*** Opening Source data ***

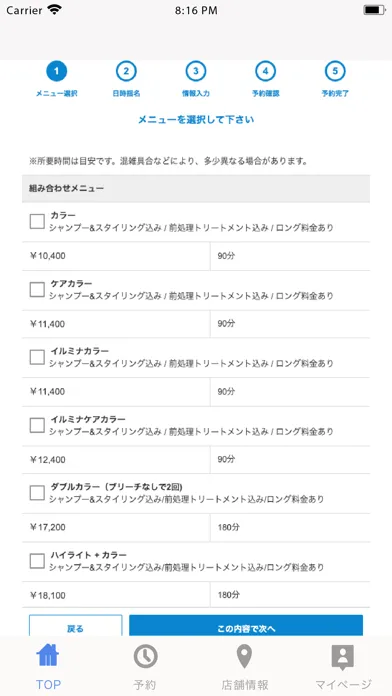
Task: Open the マイページ profile icon
Action: tap(343, 657)
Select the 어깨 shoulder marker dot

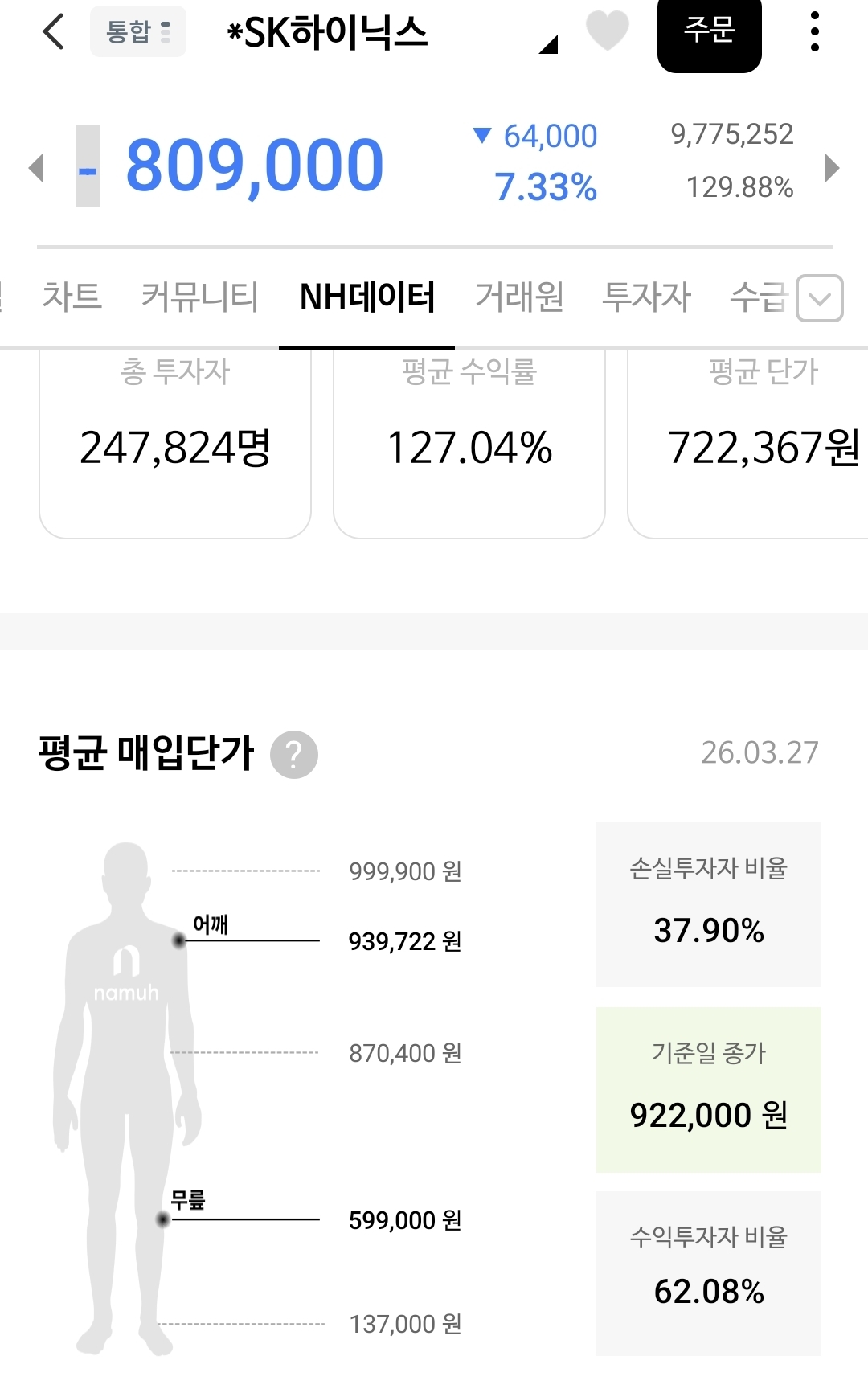coord(179,940)
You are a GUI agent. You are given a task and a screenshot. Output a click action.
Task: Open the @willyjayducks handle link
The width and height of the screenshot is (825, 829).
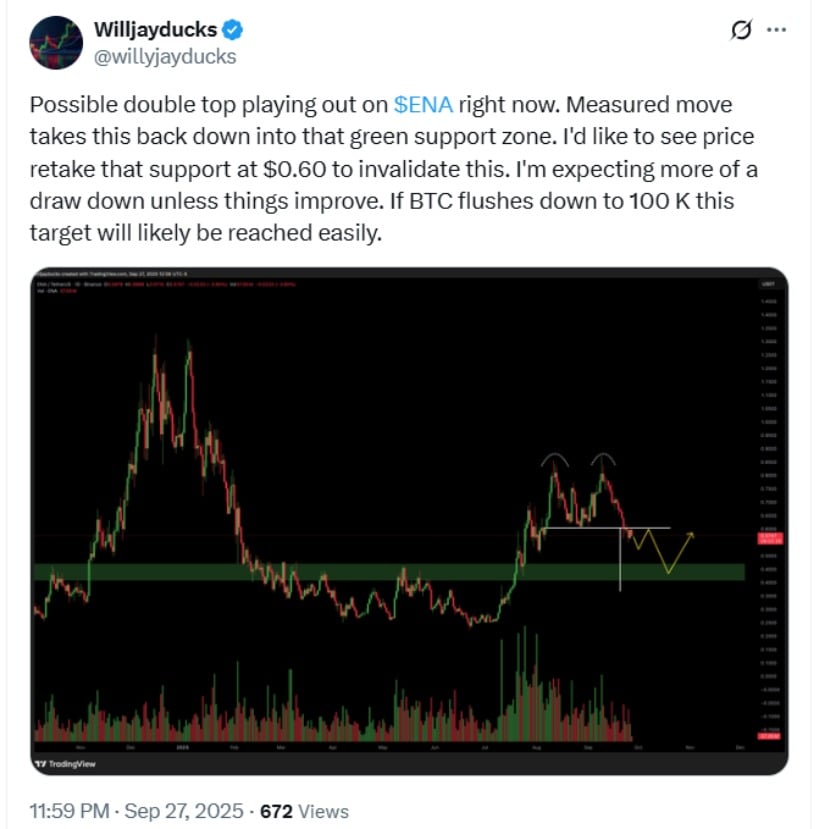(164, 56)
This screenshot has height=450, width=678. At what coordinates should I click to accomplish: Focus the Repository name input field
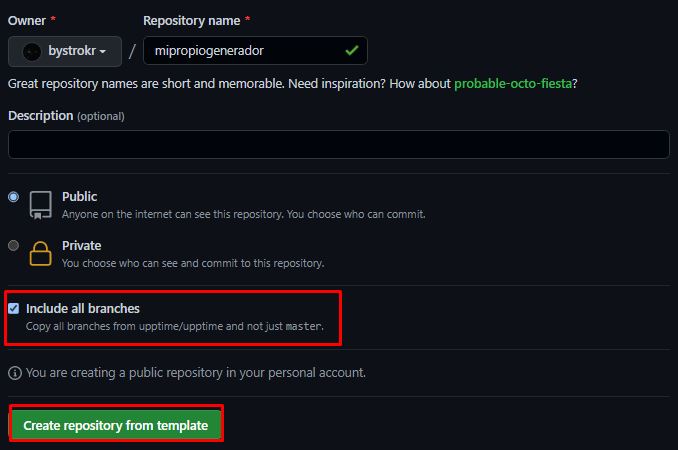[x=255, y=51]
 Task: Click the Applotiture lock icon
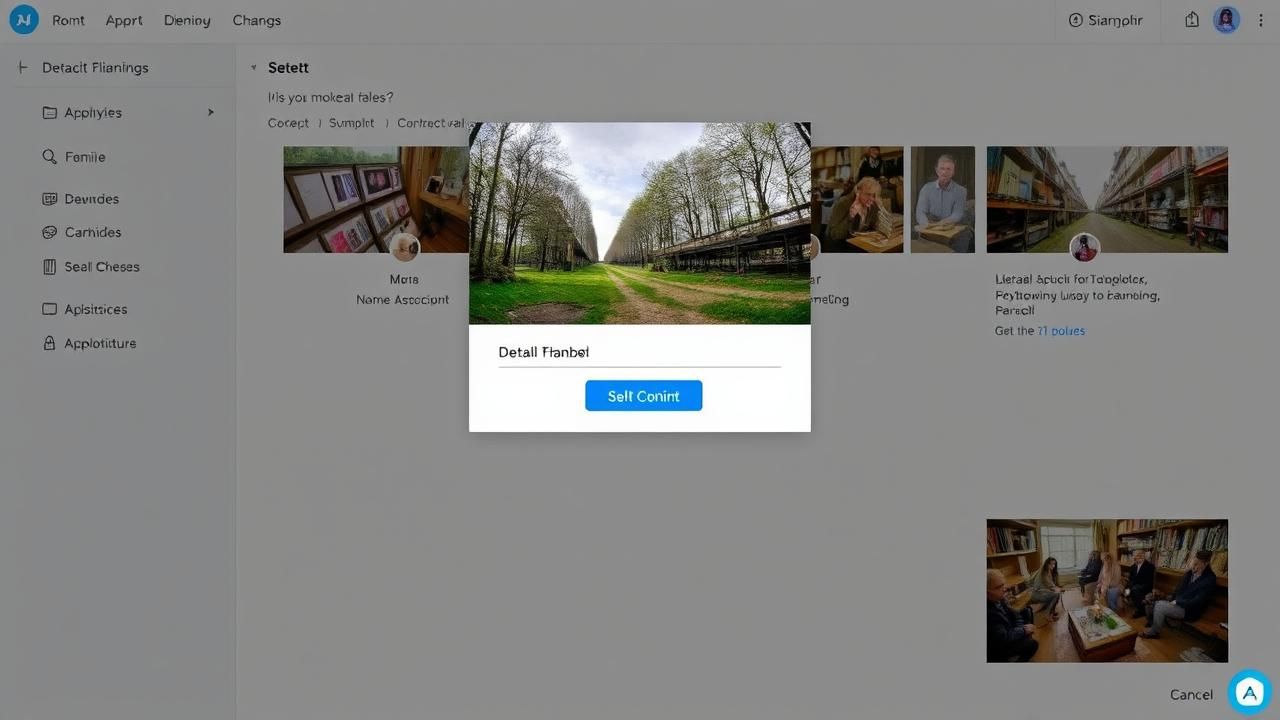[49, 343]
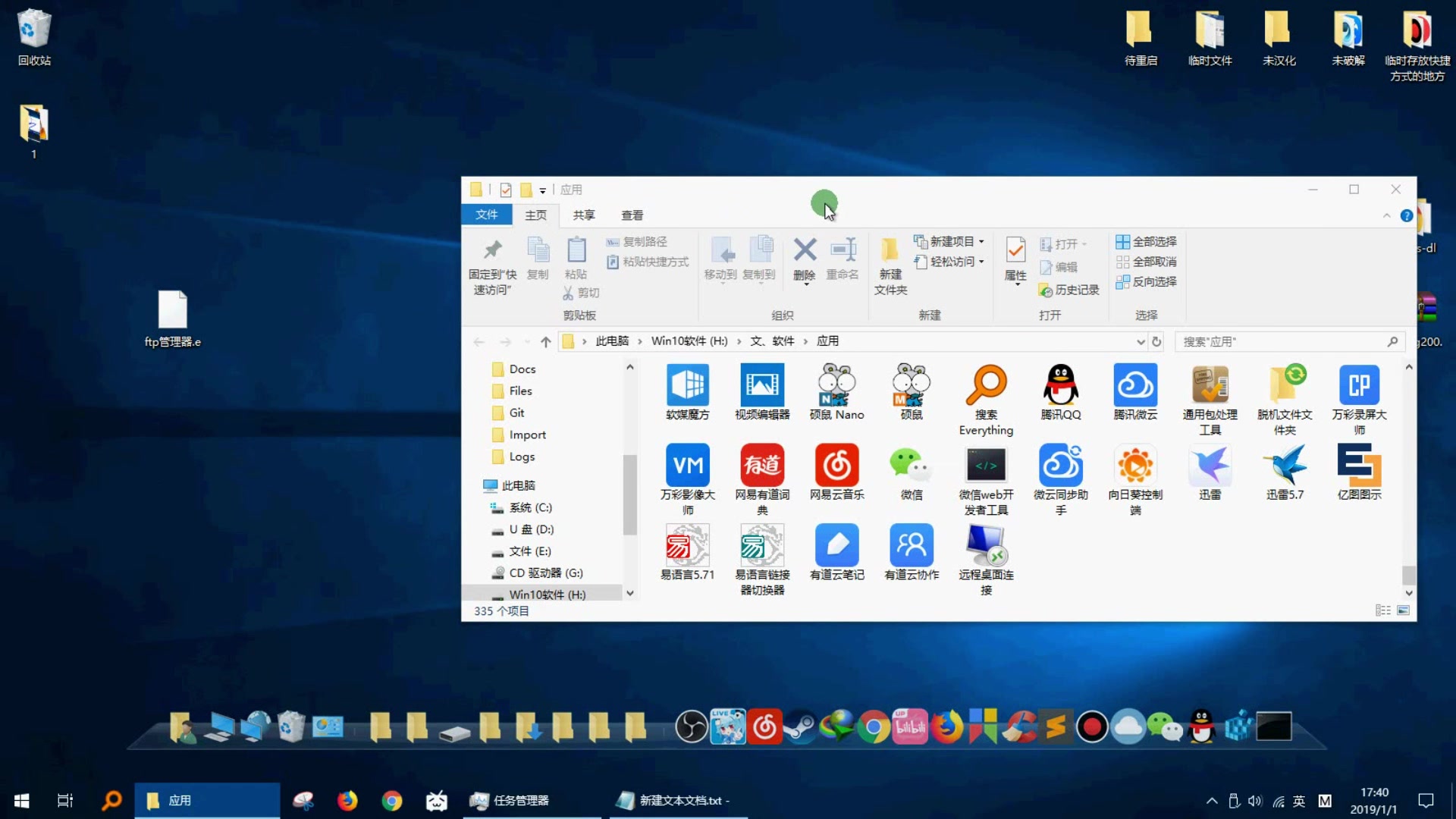Toggle 固定到快速访问 pin option
This screenshot has height=819, width=1456.
point(491,263)
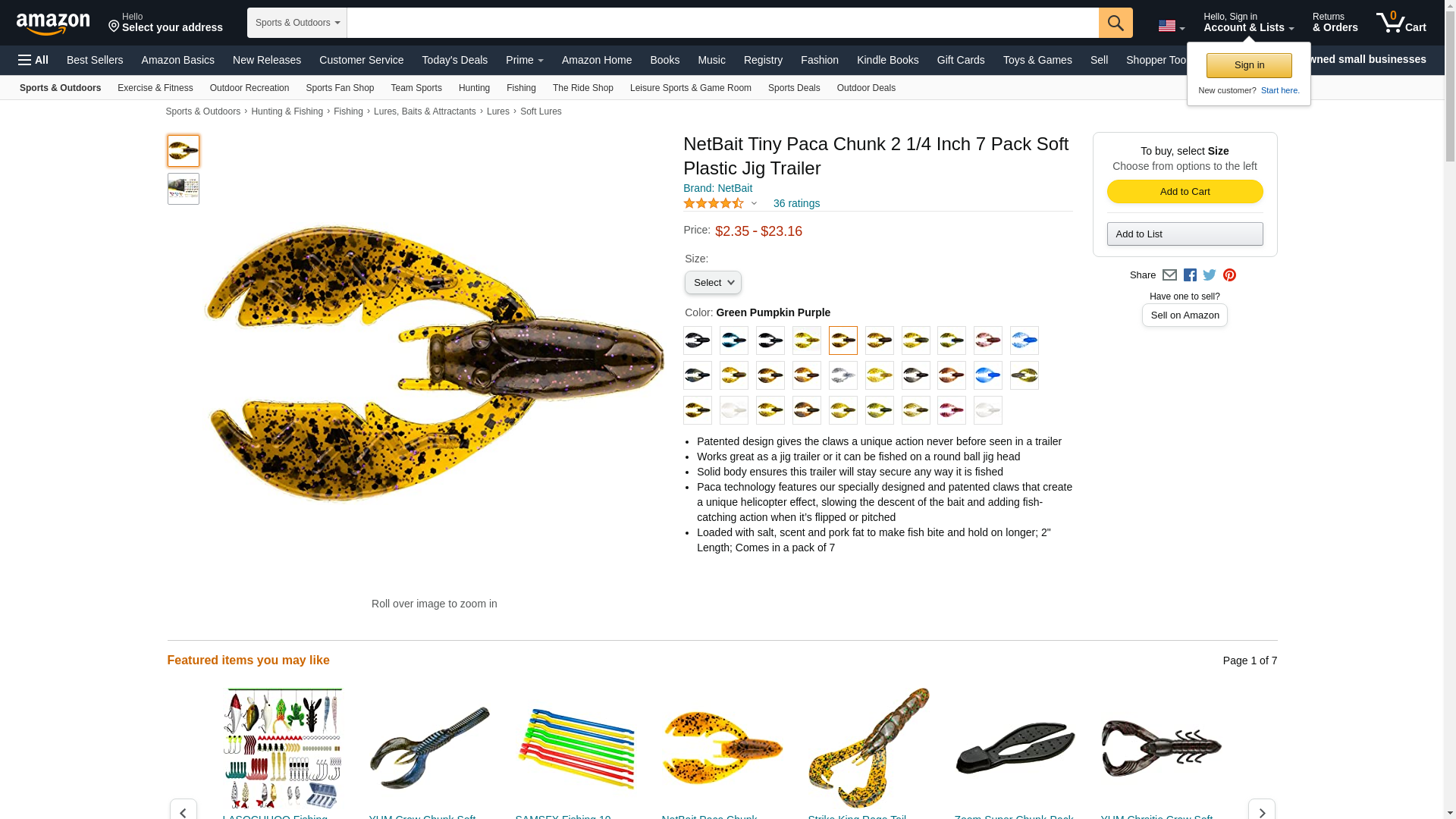
Task: Open the shopping cart
Action: [1401, 22]
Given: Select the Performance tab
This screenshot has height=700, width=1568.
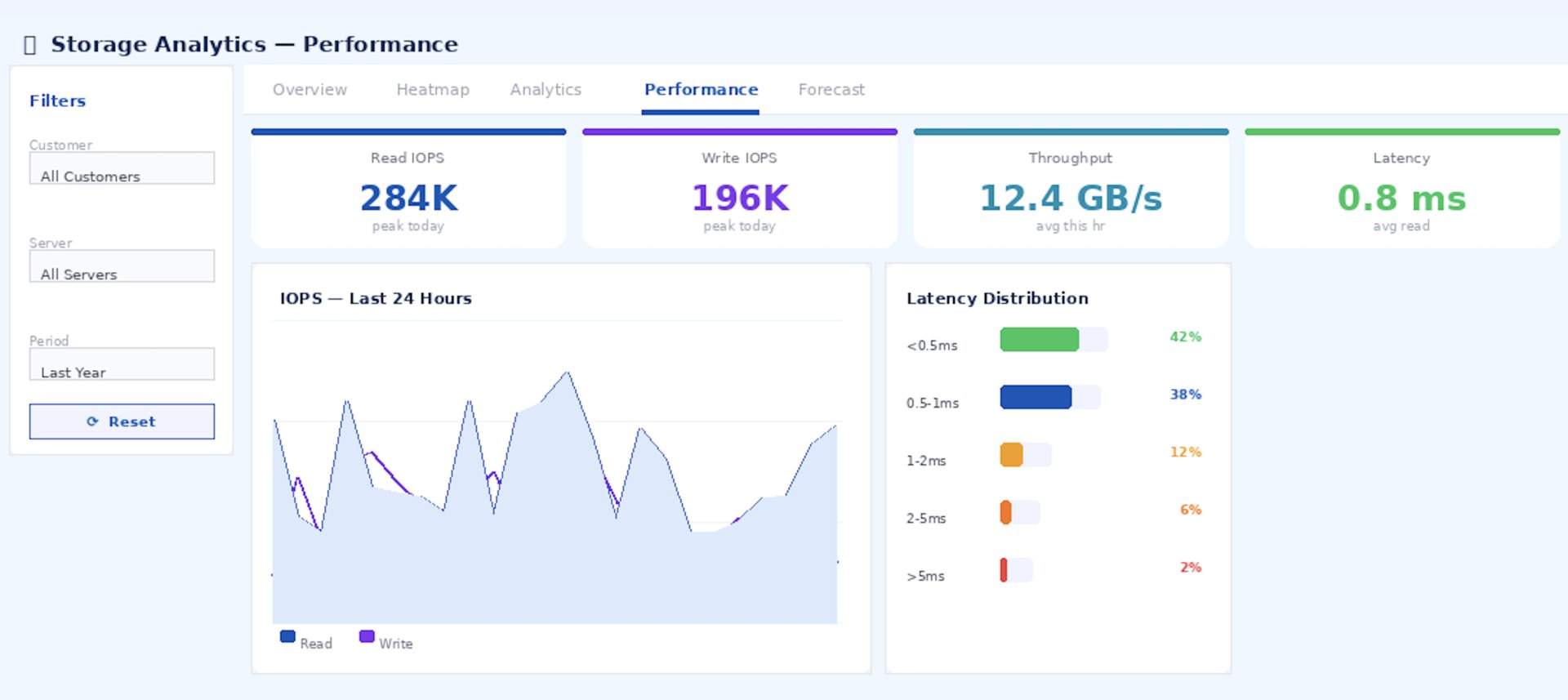Looking at the screenshot, I should pos(701,90).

*** Closing Source data ***

Problem requirements
Omit the pictures. Write out exactly the lines from the one containing "This screenshot has height=450, width=678." through the last line of the entries, both of them included.

Finished task
This screenshot has height=450, width=678. At what coordinates should I click to accomplish: Focus the Repository name input field
[x=255, y=51]
 Task: Click the Applotiture lock icon
[49, 343]
Toggle 固定到快速访问 pin option
This screenshot has height=819, width=1456.
point(491,263)
Task: Open the shopping cart
Action: [1401, 22]
Given: Select the Performance tab
This screenshot has height=700, width=1568.
Looking at the screenshot, I should pos(701,90).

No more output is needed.